◆ **PROBLEM SET**:
1) In the biosecurity engagement text, how many people die of communicable and contagious disease worldwide each year?
2) Pick up the text on international biosecurity engagement after its final sentence and write what comes next.

◆ **READING TEXT**:
1) Are we using taxpayer dollars efficiently? (Yes; our less fortunate friends are watching this.)
2) Are our engagement activities really enhancing our partners’ health and human security?
3) Are we teaming effectively with our partners; have they “bought in” to the partnership?
4) Will our work result in sustainable capabilities and positive long-term relationships?
5) Is there evidence of open communication and even trust between us?

We can accomplish these goals through collaborative partnerships with credible people, when technical knowledge is the currency and honesty, integrity and even a sense of humor are the vehicle. We must therefore, send credible, knowledgeable experts to meet with their equals.

Our National Experience at the end of the Cold War: When the Soviet Union fell and the Trilateral Agreement to assure the dismantlement of their offensive biological warfare infrastructure collapsed, the visionary Nunn-Lugar CTR program engaged former weapons labs and scientists. Its additional purpose was to reduce the likelihood that their technologies and knowledge would proliferate to other countries. Engagement was focused on securing facilities, neutralizing pathogen production capabilities and redirection of biological scientists to peaceful pursuits. The labs and the scientists desperately needed financial help so they “cooperated.”

Seeking to understand the natural risks and intentional threats: Today, fifteen million humans die of communicable and contagious disease globally each year. Microbes move constantly and quickly with their human and animal hosts. An individual exposed to a virus in Beijing, Bangkok or Buenos Aires can be in Boston before symptoms of disease are manifest. Microbes don’t respect political borders and what happens in “your country” can be in “my country” tomorrow. The same is true of illicit development and transport of biological weapons. To counter this threat, we attempt to understand the “intent” of nation states and the “capabilities” of sub-state groups. Neither is easy in biology. There are no portals through which we can have them pass to identify a virus-containing vial, canister or human. And we can’t “secure” all the microbes, the instrumentation, the knowledge or the scientists.

Exporting the U.S. biosecurity model: Worried about the insider threat at home, we have imposed severe regulatory and security burdens on our own scientists in the form of “select agent rules” and “biological surety” regulation. These include background checks, psychological testing, “guns, gates and guards” around laboratories and agent accountability schemes akin to those used in our nuclear weapons labs. Our own scientists have no choice but to comply or choose a career outside the affected life-sciences enterprise. However, we are also exporting our security model to some countries where our list of “Especially Dangerous Pathogens” (EDP) pales in the harsh reality of their populations’ disease burdens from HIV-AIDS, drug-resistant TB, malaria and parasitism. Desperate for public health resources, they cooperate with us as we consolidate and secure their labs and ask them to develop standards, regulations and response plans aligned with our priorities for our favorite “threat agents”…the EDP. Much of this technical work was needed and has significantly improved their options regarding laboratory safety and their laboratory’s security profiles, raising the bar for a wouldbe terrorist hoping to obtain a pathogen strain. However, when the contract ends, we just don’t know…unless relationships of respect and trust have been established
in the process.

◆ **SUPPLIED DATA**:

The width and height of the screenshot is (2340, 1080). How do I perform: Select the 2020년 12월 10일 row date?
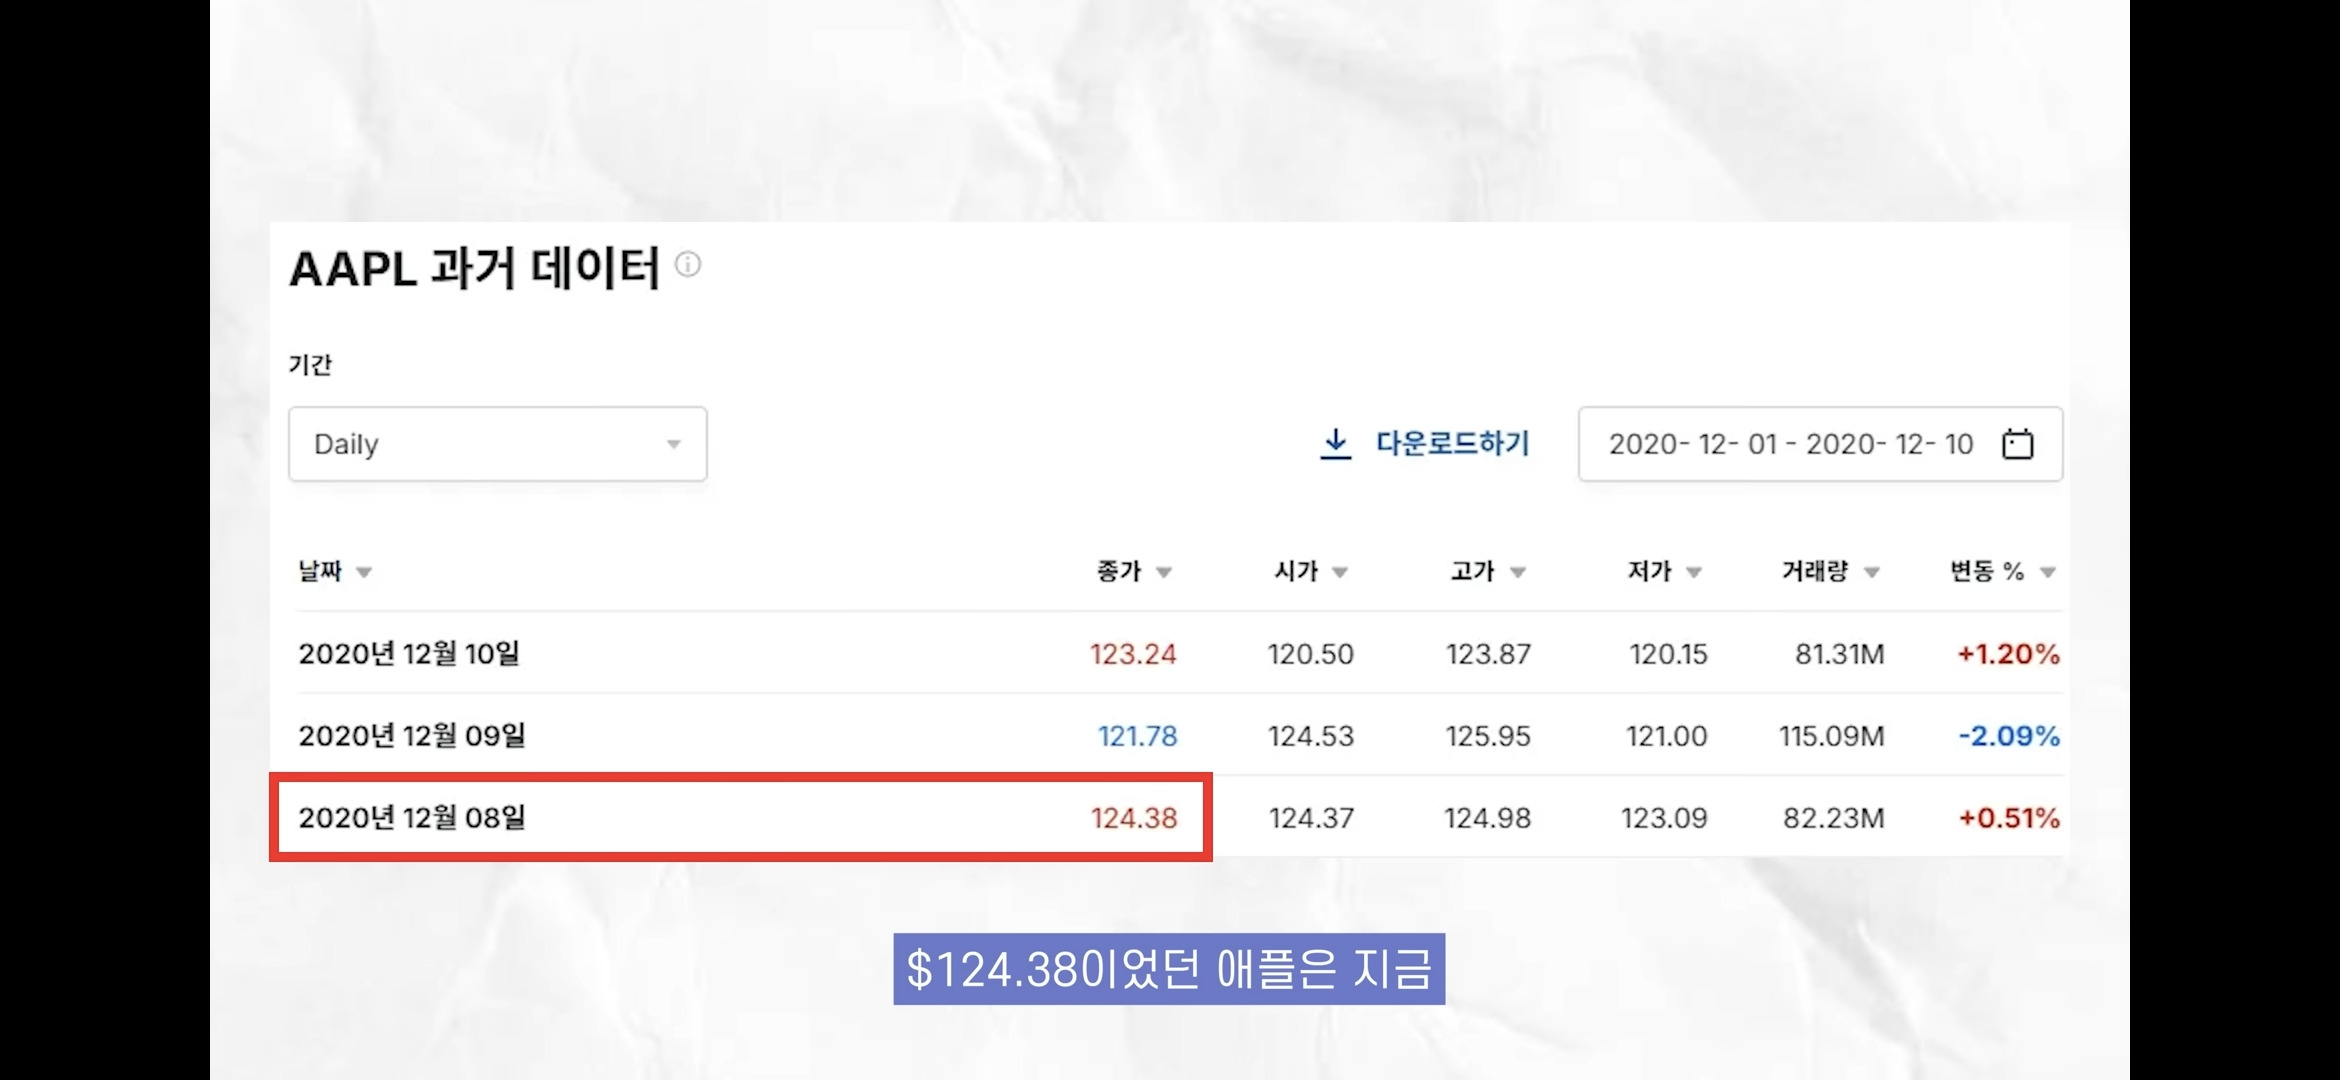pos(409,654)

◆ **EXPECTED OUTPUTS**:
1) Fifteen million.

2)
Health Engagement for National Security: Professor Lederberg was right; technical means [used for nuclear threats] aren’t the solution to this challenge. But how to apply the “ethical and behavioral” fixes he proposed? Focusing together as partners on hard, common human- and animal-health challenges offers several advantages over “leading with security.” Leading with Public Health can make a real difference that is relevant to human health and human security. It brings like-minded people and their technical capabilities together in a non-threatening environment. Most importantly, it almost guarantees improved understanding and even trust between the collaborating partners. Trust between individuals, particularly highly qualified individuals, often leads to communication and even trust between governments. And most importantly, the personal relationships and the open communication that result from real health or science engagement are sustainable at almost no cost even when the official engagement ends.

It’s about people and relationships: Government funding agencies or congress often mandate metrics of engagement, but the right metrics are especially important for the individuals we send to engage. If the measure of success is to “build a containment laboratory and a security system around it,” our contractors go in with a “project” mindset. Just get it done! Such international projects can actually do harm, if the human relationships are not positive…and we have no way of knowing how the upgraded biological facilities will be used after we depart. However, if real scientists and clinicians engage for mutually relevant reasons, the outcome is typically far different, beneficial to our partners and actually enhances our own health security and our national security. While our view of intentional threats, and even natural risks, will never be even close to perfect it could be better; we must be alert to the ever-changing biological world around us. Friends can and do help us…when and where we have them.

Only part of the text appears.